In his retirement Mansie Wauch has not altogether abandoned the pursuits of literature. He has, it is true, ceased, for a good while, to favour us with a continuation of those passages of his personal history which once took Christendom by storm; nor can we charge our memory with his having offered us any article for several years, beyond an elaborate and learned critique upon Mr Carlyle's Sartor Resartus, which, though decidedly able, was rather too technical for our columns. But Mr Wauch is a gluttonous reader, especially of novels and suchlike light gear; and very frequently is kind enough to favour us, by word of mouth, with his opinion touching the most noted ephemera of the season. We need hardly say that we set great store by the judgment of the excellent old man. His fine natural instinct enables him to perceive at a glance, what more erudite critics might overlook, the fitness and propriety of the tale, and the capability of the writer to deal with the several topics which he professes to handle. He can tell at once whether a man really knows his subject, or whether he is writing, as too many authors do now-a-days, in absolute ignorance of the character which he assumes, or the scenes which he selects for illustration. So, the other day, on receipt of a couple of volumes, entitled Alton Locke, Tailor and Poet: an Autobiography, we thought that we could hardly discharge our critical duty better than by despatching the same forthwith to Mansie, with a request that he would communicate to us his candid and unbiassed opinion.
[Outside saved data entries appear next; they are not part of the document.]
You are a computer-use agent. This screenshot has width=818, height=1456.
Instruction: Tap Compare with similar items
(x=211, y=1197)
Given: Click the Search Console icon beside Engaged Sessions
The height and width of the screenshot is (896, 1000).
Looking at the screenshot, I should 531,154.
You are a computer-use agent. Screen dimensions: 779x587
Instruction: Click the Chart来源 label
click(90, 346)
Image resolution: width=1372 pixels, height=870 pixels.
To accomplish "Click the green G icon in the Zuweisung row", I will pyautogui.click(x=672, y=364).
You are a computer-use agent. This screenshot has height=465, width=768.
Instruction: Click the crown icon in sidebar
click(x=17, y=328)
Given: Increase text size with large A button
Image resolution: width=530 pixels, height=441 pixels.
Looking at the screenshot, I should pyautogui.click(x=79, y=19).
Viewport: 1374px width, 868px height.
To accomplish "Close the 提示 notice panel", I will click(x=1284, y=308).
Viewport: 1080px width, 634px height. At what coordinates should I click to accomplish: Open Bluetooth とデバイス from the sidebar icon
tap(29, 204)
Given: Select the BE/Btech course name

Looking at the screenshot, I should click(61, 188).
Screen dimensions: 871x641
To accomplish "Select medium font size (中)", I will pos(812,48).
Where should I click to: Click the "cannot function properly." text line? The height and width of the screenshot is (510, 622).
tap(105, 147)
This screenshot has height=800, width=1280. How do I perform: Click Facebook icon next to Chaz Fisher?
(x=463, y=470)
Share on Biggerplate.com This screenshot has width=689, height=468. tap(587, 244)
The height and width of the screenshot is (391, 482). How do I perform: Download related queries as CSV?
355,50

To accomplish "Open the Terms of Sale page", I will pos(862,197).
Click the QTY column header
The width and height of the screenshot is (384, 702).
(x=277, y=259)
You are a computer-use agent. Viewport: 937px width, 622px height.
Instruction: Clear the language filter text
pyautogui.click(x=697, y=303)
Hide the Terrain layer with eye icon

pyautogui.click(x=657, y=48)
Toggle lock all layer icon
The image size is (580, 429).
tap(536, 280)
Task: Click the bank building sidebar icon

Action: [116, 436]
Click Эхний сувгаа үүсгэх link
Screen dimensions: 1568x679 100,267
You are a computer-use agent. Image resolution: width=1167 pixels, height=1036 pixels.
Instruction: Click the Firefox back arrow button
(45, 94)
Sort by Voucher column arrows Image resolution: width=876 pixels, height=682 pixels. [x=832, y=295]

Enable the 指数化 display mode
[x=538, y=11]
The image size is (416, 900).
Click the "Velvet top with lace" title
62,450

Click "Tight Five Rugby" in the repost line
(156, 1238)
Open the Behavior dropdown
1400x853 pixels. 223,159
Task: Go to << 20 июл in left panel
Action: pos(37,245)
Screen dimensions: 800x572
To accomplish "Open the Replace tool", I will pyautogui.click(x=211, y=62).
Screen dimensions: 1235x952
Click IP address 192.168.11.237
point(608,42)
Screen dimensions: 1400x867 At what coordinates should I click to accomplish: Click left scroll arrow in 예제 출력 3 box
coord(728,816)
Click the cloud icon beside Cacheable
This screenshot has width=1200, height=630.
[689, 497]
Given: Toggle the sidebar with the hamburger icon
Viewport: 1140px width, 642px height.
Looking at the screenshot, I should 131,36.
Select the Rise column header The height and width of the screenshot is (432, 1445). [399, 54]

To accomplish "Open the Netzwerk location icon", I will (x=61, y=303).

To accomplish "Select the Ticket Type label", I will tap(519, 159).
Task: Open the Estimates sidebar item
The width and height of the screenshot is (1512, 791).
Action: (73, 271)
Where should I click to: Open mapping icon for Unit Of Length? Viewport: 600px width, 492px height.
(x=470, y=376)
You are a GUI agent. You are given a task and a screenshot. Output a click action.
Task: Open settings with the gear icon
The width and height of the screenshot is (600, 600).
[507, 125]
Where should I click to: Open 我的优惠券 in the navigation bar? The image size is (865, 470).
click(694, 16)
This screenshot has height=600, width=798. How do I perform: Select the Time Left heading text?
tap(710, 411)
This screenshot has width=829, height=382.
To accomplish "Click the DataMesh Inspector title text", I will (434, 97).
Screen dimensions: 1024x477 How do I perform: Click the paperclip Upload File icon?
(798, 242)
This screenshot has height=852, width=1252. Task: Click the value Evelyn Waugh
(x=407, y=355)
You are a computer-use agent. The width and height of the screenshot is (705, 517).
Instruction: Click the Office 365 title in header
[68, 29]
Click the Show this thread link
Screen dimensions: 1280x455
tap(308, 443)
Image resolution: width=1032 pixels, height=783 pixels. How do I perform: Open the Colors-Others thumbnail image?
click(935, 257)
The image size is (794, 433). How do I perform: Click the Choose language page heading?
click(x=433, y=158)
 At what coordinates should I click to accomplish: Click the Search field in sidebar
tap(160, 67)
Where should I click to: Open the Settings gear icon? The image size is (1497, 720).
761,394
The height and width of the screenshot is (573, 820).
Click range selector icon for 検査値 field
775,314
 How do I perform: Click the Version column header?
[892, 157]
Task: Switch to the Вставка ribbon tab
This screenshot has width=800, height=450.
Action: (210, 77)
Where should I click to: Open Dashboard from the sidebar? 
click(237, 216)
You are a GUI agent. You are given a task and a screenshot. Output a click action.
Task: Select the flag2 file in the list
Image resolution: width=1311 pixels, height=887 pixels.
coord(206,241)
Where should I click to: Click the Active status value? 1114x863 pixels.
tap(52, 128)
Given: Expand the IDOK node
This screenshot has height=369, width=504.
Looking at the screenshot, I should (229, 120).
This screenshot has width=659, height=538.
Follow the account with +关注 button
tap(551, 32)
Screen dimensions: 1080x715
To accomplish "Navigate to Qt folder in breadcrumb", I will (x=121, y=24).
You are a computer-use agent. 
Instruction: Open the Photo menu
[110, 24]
Mr Locke we understand to be no more. He died upon his voyage to Texas, after having been concerned in the Chartist demonstration of 1848, and therefore his feelings cannot be aggrieved by the strictures of his Dalkeith brother. Were it otherwise, we certainly should have hesitated before recording in print the verdict of the indignant Mansie, expressed in the succinct phrase of "awfu' havers!" written at the close of the second volume, with a running commentary of notes on the margin, by no means complimentary to the practical acquirements or the intellectual calibre of the author. These we have diligently deciphered, and we find that friend Mansie's wrath has been especially excited by the discovery that it is no autobiography at all, nor anything like one, but a barefaced and impudent assumption of a specific character and profession by a person who never handled a goose in his life, and who knows no more about tailoring or slop-selling than he has learned from certain letters which lately appeared in the columns of the Morning Chronicle. Mr Wauch is very furious at the deception which he conceives has been practised on the public; and argues, with good show of reason, that any work, professing to set forth the hardships of any particular trade, and yet diverging so evidently into the wildest kind of romance—as to render its acceptance as an actual picture of life impossible—is calculated to do harm instead of good to the interests of the class in question, because no one can receive it as truth; neither can it possibly be acknowledged as an accurate picture of the age, or the state or feelings of that society which at present exists in Great Britain. "Who would have bought MY Autobiography," quoth Mansie, "if I had said that I was in love with a Countess, had been admitted to her society, and my passion partially returned? Or what think ye o' Benjie, fresh from the garret, and smelling of the goose, arguing conclusions wi' Dean Buckland about the Mosaic account o' the creation, and chalking out a new kind o' faith as glibly as he would chalk out auld Harrigle's measure on a new web o' claith for a Sunday's coat? The man that wrote you, take my word for it, never crookit his heugh-bane on a board; and the hail buik appears to me to be a pack o' wearifu' nonsense."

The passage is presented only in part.